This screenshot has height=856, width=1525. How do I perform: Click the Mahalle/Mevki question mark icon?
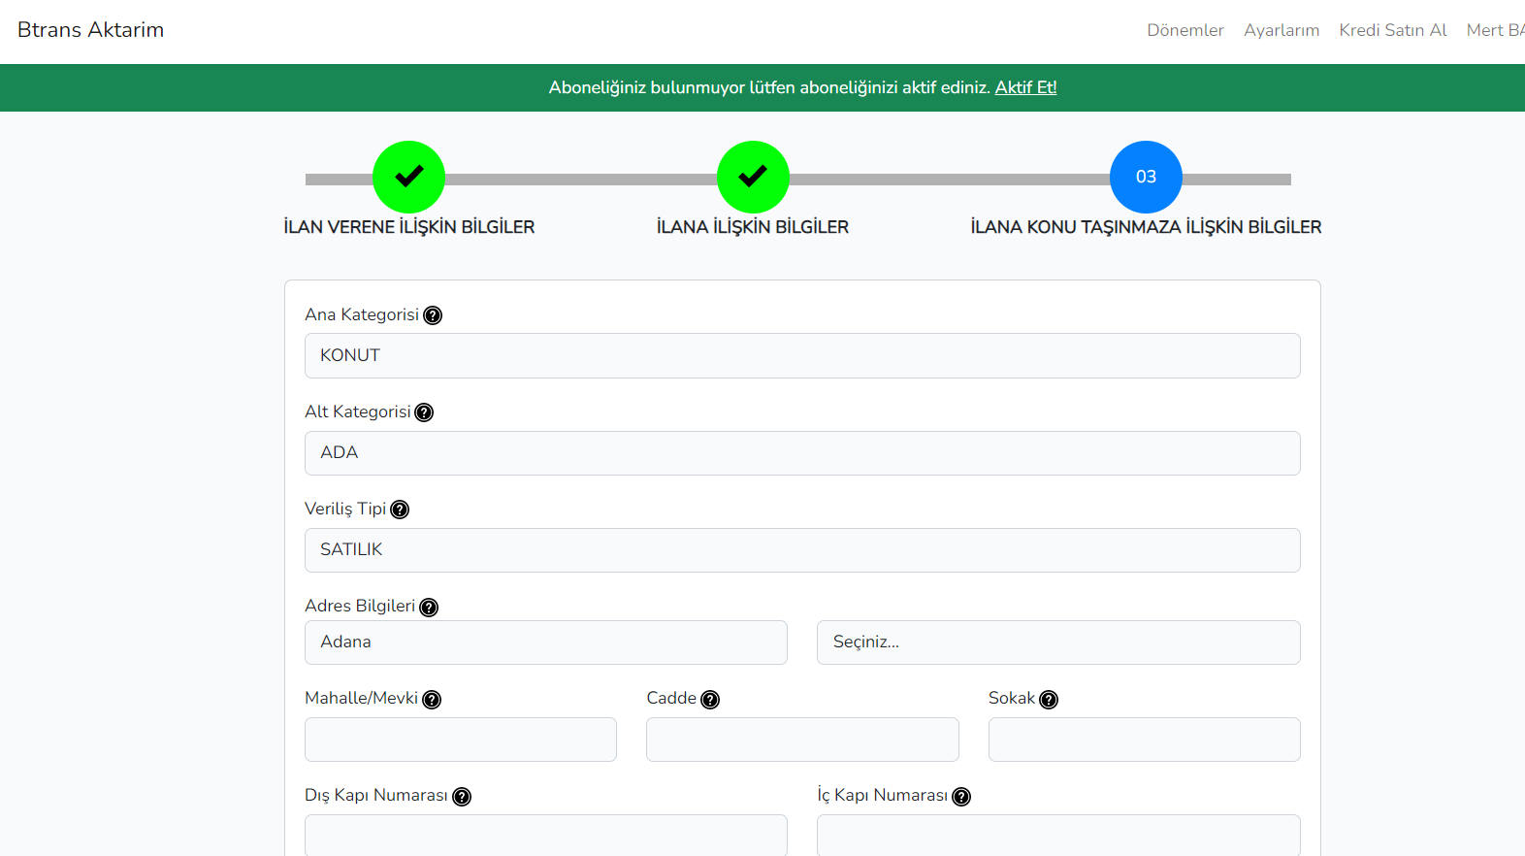pos(432,700)
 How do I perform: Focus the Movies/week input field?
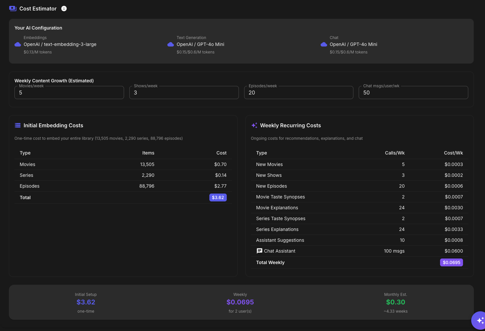point(69,93)
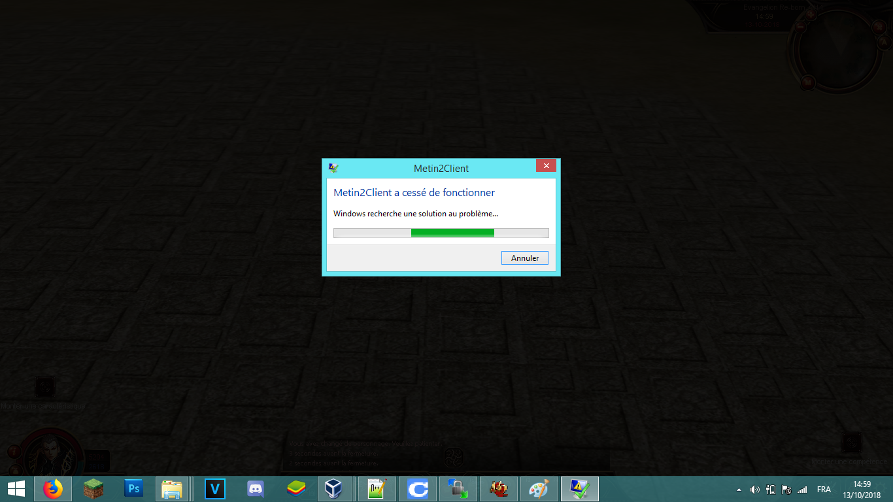The width and height of the screenshot is (893, 502).
Task: Open the volume control in tray
Action: (755, 490)
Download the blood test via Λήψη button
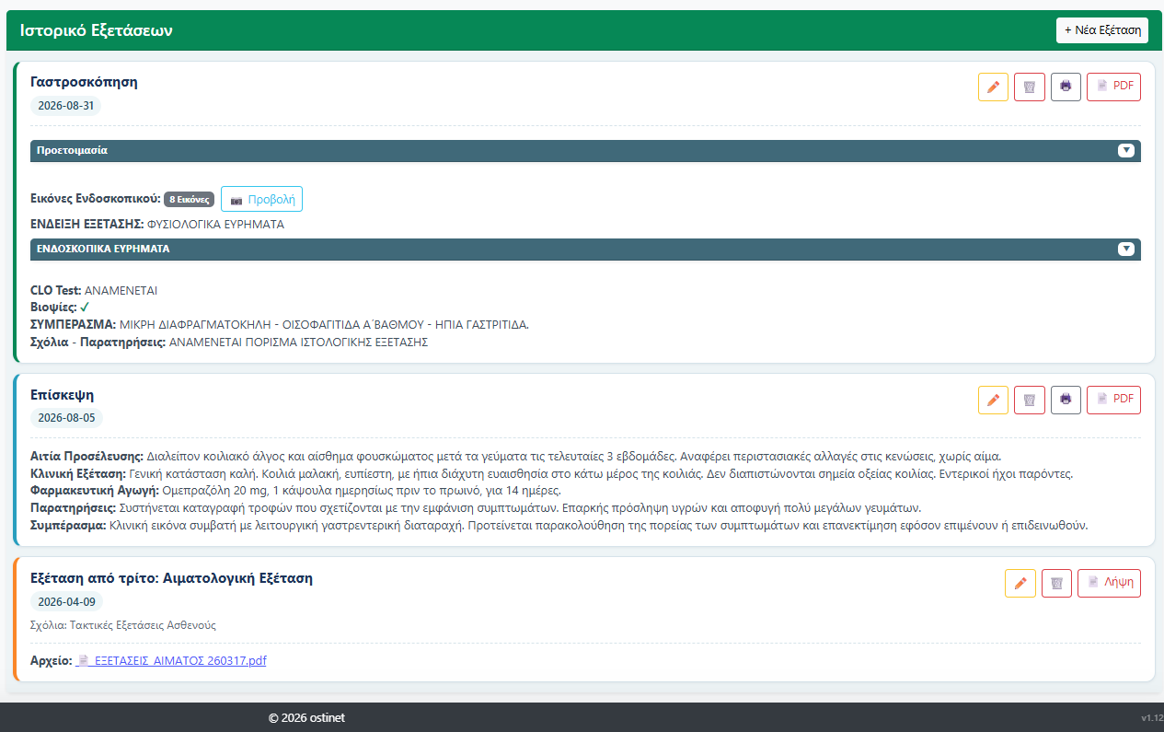The height and width of the screenshot is (732, 1164). tap(1109, 583)
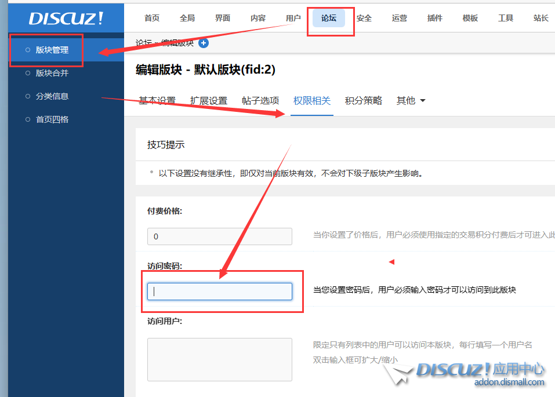
Task: Open the 模板 section in top navigation
Action: pos(470,18)
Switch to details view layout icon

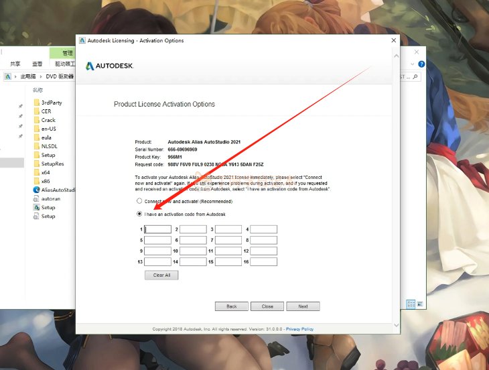411,304
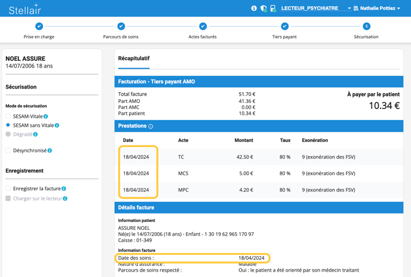Click the shield security status icon
Screen dimensions: 411x277
pos(263,8)
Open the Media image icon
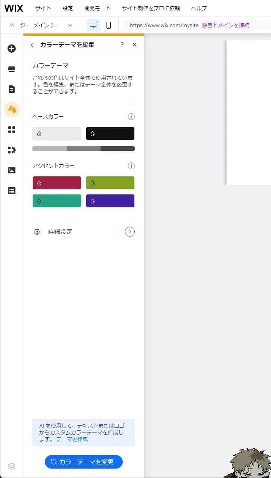Image resolution: width=271 pixels, height=478 pixels. click(12, 170)

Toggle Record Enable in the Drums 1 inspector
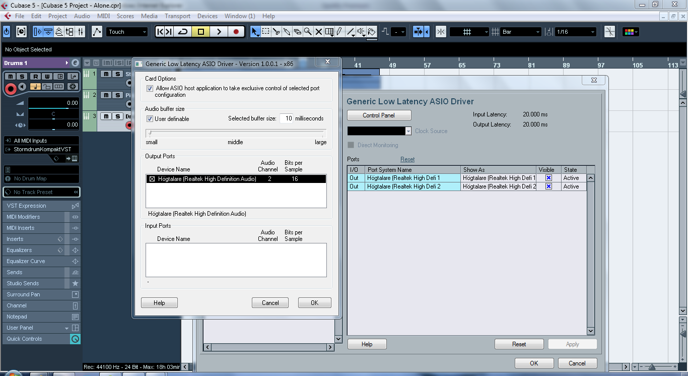click(x=11, y=89)
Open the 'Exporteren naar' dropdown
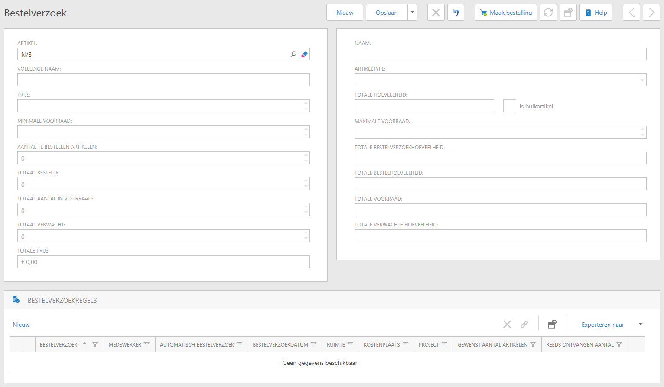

----------

EXERCISE »
In the records above, find the line containing "How do I perform: Focus". Reproduce it and every line after it through the last line, omitting pictures.

RESPONSE TO THIS TASK »
 How do I perform: Focus the Movies/week input field?
point(69,93)
The width and height of the screenshot is (893, 502).
Task: Open the volume control in tray
Action: (755, 490)
Download the blood test via Λήψη button
The height and width of the screenshot is (732, 1164). tap(1109, 583)
Task: Open the 模板 section in top navigation
Action: pos(470,18)
Switch to details view layout icon

411,304
Click the shield security status icon
Screen dimensions: 411x277
pos(263,8)
Open the Media image icon
Image resolution: width=271 pixels, height=478 pixels. click(12, 170)

Toggle Record Enable in the Drums 1 inspector
click(x=11, y=89)
Open the 'Exporteren naar' dropdown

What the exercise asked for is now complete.